Colonoscopia no Rastreio de Câncer de Cólon
A colonoscopia é um método utilizado para rastreio de câncer de cólon, mas seus efeitos em reduzir riscos ainda geram discussões. Em outubro de 2022, foi publicado no New England Journal of Medicine o estudo NordICC, avaliando o impacto da colonoscopia nesse contexto [1]. Vamos ver os achados do estudo e rever o tema.
Como é feito o rastreio hoje?
Neoplasia de cólon é o terceiro câncer mais comum do mundo e o segundo em mortalidade. A maioria das neoplasias de cólon tem uma fase inicial de pólipo que pode ser detectado e removido na colonoscopia. Assim, esse exame sempre foi considerado muito efetivo no rastreio.
O nível de recomendação da United States Preventive Service Task Force (USPSTF) sobre rastreio de neoplasia do cólon é a seguinte:
- 50 a 75 anos - Recomendação A
- 45 a 49 anos - Recomendação B
- 76 a 85 anos - Recomendação C - Selecionar com cuidado o paciente, já que o benefício populacional é pequeno. É preciso considerar as condições de saúde do paciente, história prévia de rastreio e preferências.
Os métodos de rastreios estudados são a colonoscopia, retossigmoidoscopia e detecção de sangue nas fezes. Os detalhes de cada indicação estão na tabela 1. Discutimos as medidas de rastreio no Episódio 106: 4 Clinicagens de Rastreio de Câncer Colorretal.
O que é preciso para o rastreio?
Para realizar um rastreio, independente da doença, algumas condições precisam ser preenchidas:
- A doença tem que ser relativamente comum - é difícil fazer rastreio de condições raras.
- A história natural deve ser bem conhecida - a doença precisa ter uma fase precoce e que ao fazer o diagnóstico nessa etapa, seja possível reduzir morbidade e mortalidade.
- Método de rastreio de alta sensibilidade - é esperado que um exame de rastreio tenha uma taxa de falso negativos baixos.
- Método de rastreio tolerável - espera-se que muitos exames sejam normais em um rastreio populacional, por isso objetiva-se um método fácil de fazer e com pouco desconforto
- Os benefícios do rastreio devem ultrapassar os malefícios - alguns exames podem causar danos aos pacientes (sangramento, perfuração, bacteremia).
Sobre o estudo
O trial NordICC é um trabalho pragmático feito na Polônia, Noruega, Suécia e Holanda. Eles selecionaram pessoas entre 55 e 64 anos de idade e que nunca tinham feito o rastreio antes. Os pacientes eram randomizados em dois grupos: os que recebiam o convite para fazer a colonoscopia e os que não recebiam o convite. Os desfechos primários foram diagnóstico de adenocarcinoma colorretal e morte por neoplasia colorretal em uma média de seguimento de 10 a 15 anos.

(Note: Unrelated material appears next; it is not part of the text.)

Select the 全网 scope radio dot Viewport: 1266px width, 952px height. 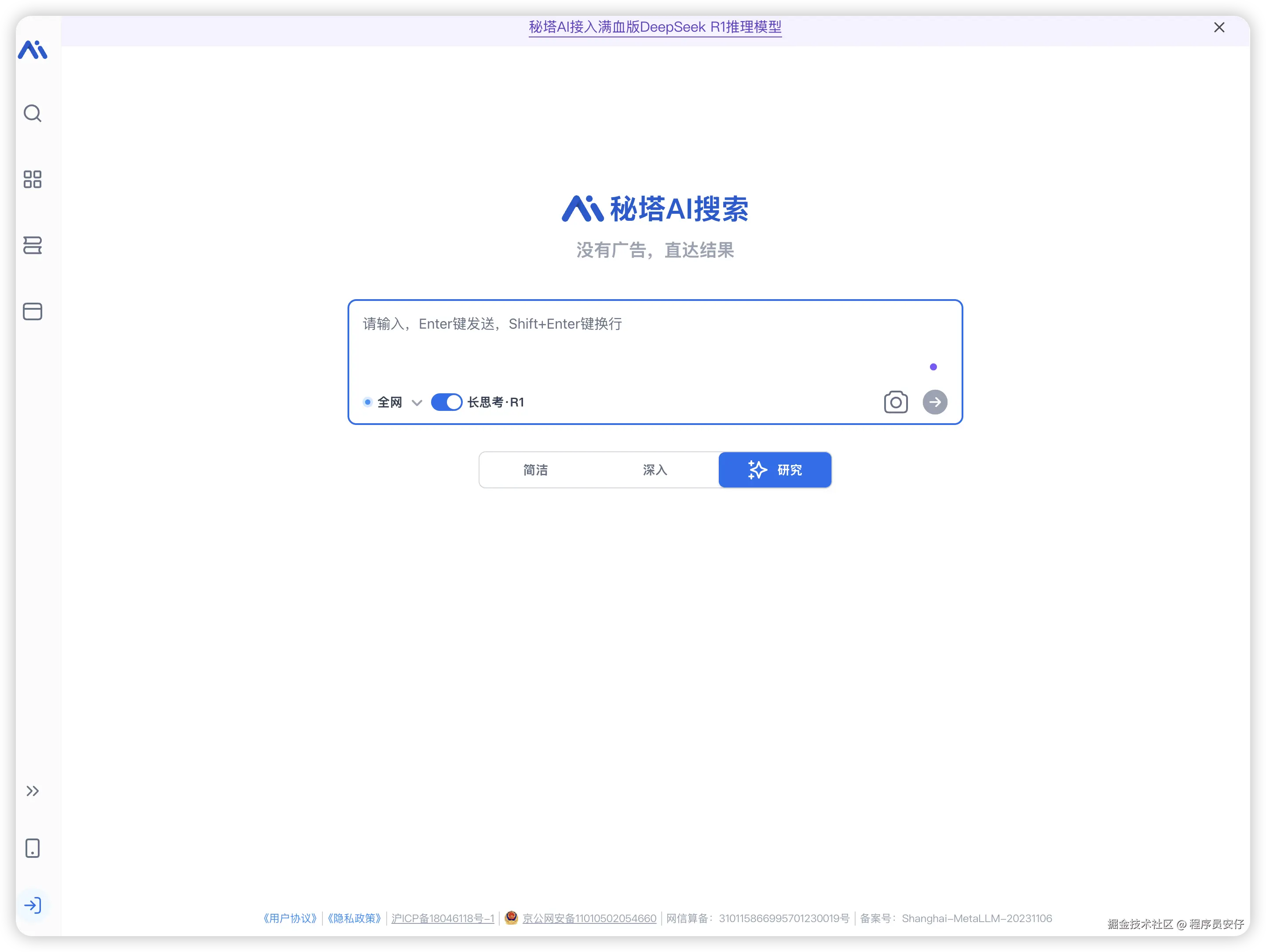367,402
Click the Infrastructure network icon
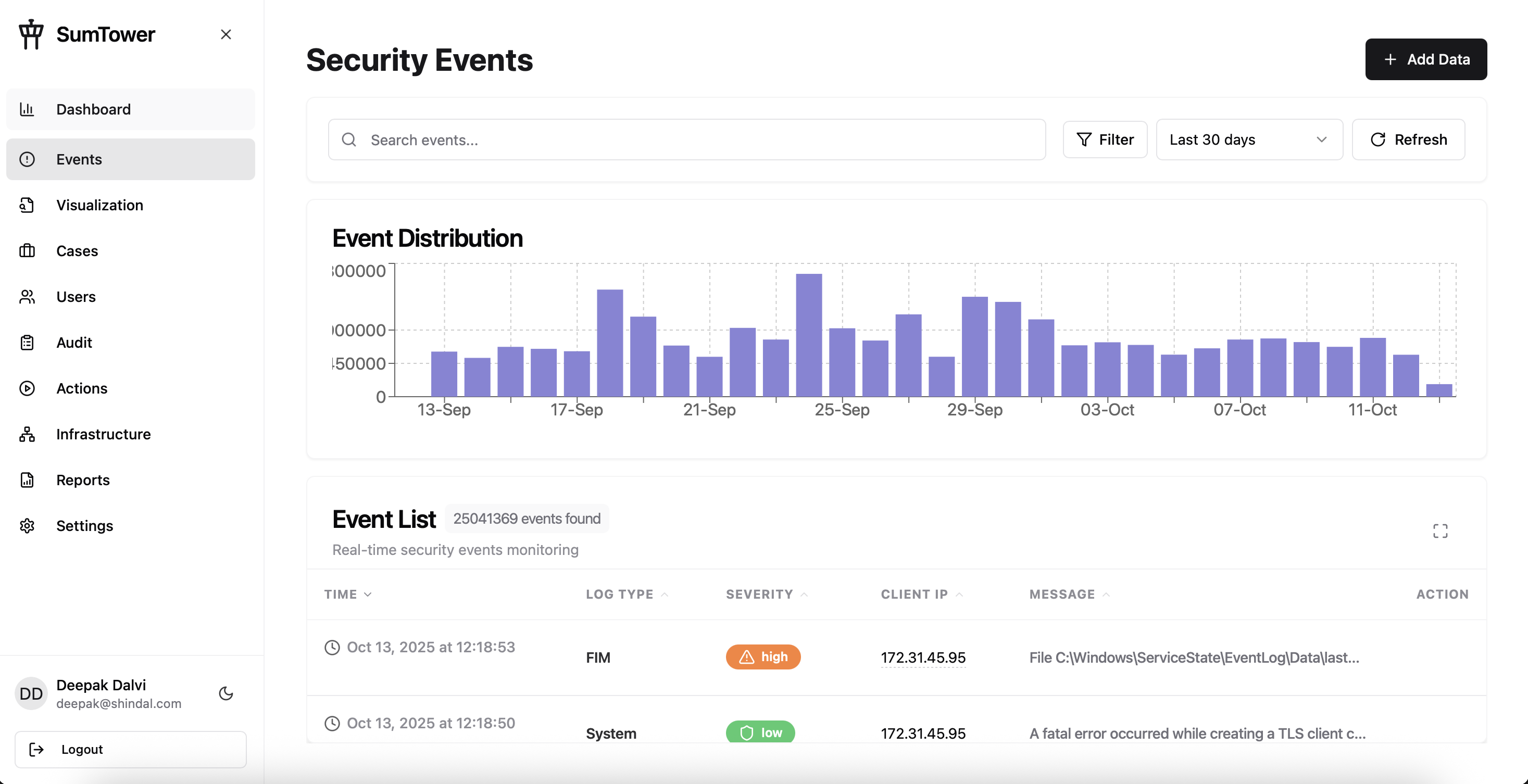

O estudo envolveu 84.585 participantes. O grupo que recebeu o convite para colonoscopia teve 28.220 pessoas e 42% realizaram o procedimento. Câncer colorretal e adenomas foram encontrados em 0,5% e 30% das colonoscopias, respectivamente. Não houve casos de óbitos ou cirurgias relacionados ao procedimento.
O risco em 10 anos de diagnóstico de adenocarcinoma colorretal foi de 0,98% no grupo convite e 1,20% no grupo controle, resultando em um risco relativo de 0,82 (intervalo de confiança 0,70 a 0,93). O número necessário de colonoscopias para diagnosticar uma neoplasia é de 455. O risco de óbito por adenocarcinoma colorretal não teve diferença entre os grupos estudados.
Problemas do estudo
A ausência de diferença de mortalidade por câncer colorretal criou uma dúvida no valor do rastreio.
O estudo avaliou o convite da colonoscopia e não a colonoscopia em si. Isso é claro na baixa taxa de realização do exame (42%). Ao fazer a análise apenas das pessoas que de fato fizeram a colonoscopia - ao invés de todos que receberam o convite - a diferença estatística de risco de diagnóstico aumenta, assim como a de risco de óbito, que passa a ser significativa. Esse tipo de análise é chamada de "análise por protocolo".
Outra questão é que a colonoscopia é um exame que depende do operador. A taxa de detecção de adenomas é um parâmetro para avaliar se o operador tem um bom desempenho na colonoscopia. O editorial do NEJM pontua que 29% dos endoscopistas envolvidos nesse estudo tinha uma taxa de detecção de adenomas menor que o limite mínimo recomendado de 25% [2].